Say What Now?

The Counselor *1/2 (out of five)

the-counselor-posterIncoherent to the point of being incomprehensible, Ridley Scott’s new film The Counselor, from a first-time (terrible) screenplay by novelist Cormac McCarthy, represents a low point for both of these highly acclaimed artists. It’s a total mess.

Michael Fassbender, seriously miscast (I can really only imagine Matthew McConaughey making anything of this terribly under-written role) plays a lawyer who finds his life going sour when he starts dabbling with the international drug trade. Javier Bardem, Brad Pitt and Cameron Diaz play his three main connections into this shadowy world, each more over-costumed, over-made up and over-acting than the last.

"I'm firing my agent. You gonna fire your agent?"
“I’m firing my agent. You gonna fire your agent?”

Essentially composed of endless, nonsensical two-hander scenes groaning under the weight of unspeakably “literary” dialogue, nothing in the film rings true, makes sense, makes us care, or provides any of the regular dramatic ideals: suspense, humour, let alone… well, plot.
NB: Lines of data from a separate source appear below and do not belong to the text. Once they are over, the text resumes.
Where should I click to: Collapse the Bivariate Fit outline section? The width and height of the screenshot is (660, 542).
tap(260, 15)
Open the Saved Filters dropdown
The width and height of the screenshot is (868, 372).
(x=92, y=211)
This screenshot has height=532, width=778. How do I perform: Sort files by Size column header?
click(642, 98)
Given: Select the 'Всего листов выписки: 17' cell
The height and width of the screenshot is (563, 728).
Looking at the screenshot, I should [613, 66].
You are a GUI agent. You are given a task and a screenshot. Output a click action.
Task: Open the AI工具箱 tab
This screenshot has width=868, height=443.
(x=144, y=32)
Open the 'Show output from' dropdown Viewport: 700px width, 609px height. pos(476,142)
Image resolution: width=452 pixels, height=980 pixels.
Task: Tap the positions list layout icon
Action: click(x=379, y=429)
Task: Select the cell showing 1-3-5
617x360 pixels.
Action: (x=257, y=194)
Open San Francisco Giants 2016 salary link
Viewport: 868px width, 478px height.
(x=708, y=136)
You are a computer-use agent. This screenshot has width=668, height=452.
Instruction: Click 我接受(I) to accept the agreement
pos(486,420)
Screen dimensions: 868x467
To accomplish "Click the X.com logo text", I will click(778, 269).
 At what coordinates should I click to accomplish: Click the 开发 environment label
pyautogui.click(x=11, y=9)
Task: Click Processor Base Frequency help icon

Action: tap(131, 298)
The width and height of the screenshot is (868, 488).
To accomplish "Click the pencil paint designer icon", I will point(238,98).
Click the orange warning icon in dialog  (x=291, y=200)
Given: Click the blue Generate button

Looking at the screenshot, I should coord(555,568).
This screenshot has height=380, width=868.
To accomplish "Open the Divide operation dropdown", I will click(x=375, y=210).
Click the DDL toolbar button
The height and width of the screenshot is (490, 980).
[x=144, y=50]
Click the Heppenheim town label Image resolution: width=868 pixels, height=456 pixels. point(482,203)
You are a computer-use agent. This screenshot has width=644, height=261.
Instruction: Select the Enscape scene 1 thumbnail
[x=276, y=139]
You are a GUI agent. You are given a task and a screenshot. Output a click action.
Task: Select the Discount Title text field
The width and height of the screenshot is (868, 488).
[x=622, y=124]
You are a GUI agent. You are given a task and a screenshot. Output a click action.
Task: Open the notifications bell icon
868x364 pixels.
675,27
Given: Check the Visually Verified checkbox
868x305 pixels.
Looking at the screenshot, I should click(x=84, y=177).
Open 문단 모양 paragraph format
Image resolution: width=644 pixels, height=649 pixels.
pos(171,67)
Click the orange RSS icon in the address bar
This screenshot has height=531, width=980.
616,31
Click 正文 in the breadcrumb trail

"You ready for a fluffy duck?"
“You ready for a fluffy duck?”

The Big Concept here seems to be that Fassbender’s character (who everyone in the film ludicrously calls “Counselor”) doesn’t entirely understand what he’s got himself into, and so, therefore, we the audience shouldn’t get to understand it either. He shuffles from (extremely ill-defined) place to place, always dressed well and always being handed a spiffy cocktail (everyone in the film is always drinking a spiffy cocktail, and wearing evening wear at any time of day, and generally behaving like they’re on Johnny Depp’s yacht) getting lectured by everyone he meets on either the nature of brutality and evil or the outrageous sexual shenanigans of women. Or both. It’s as though, say, every interaction you had with anyone involved them sitting you down and telling you the facts of life plus how often they’ve gotten laid. Bardem’s character has the looniest lines of all, but he plays his role so loony and loose that he’s the only watchable thing in the film. Perhaps his drinks – even more than the other characters, he always has a drink – were “quality” props.

"Shall we give this scene lesbian shades just for the hell of it, Ridley?"
“Shall we give this scene lesbian shades just for the hell of it, Ridley?”

Set in Mexico and the US, with a jaunt to Europe tossed in, but really only existing in the outer realms of ludicrous fantasy, The Counselor seems to want to be a cross between Steven Soderbergh’s Traffic and Oliver Stone’s Savages. Soderbergh and Stone couldn’t make a film this bad if they were in a coma. Flatly shot, terribly acted (Cameron Diaz’s performance is completely ludicrous), uncinematic and not so much confusing as simply not even a story, The Counselor is a very strange beast: an unreleasable film that is getting a wide release. Stranger things have happened, but this is up there.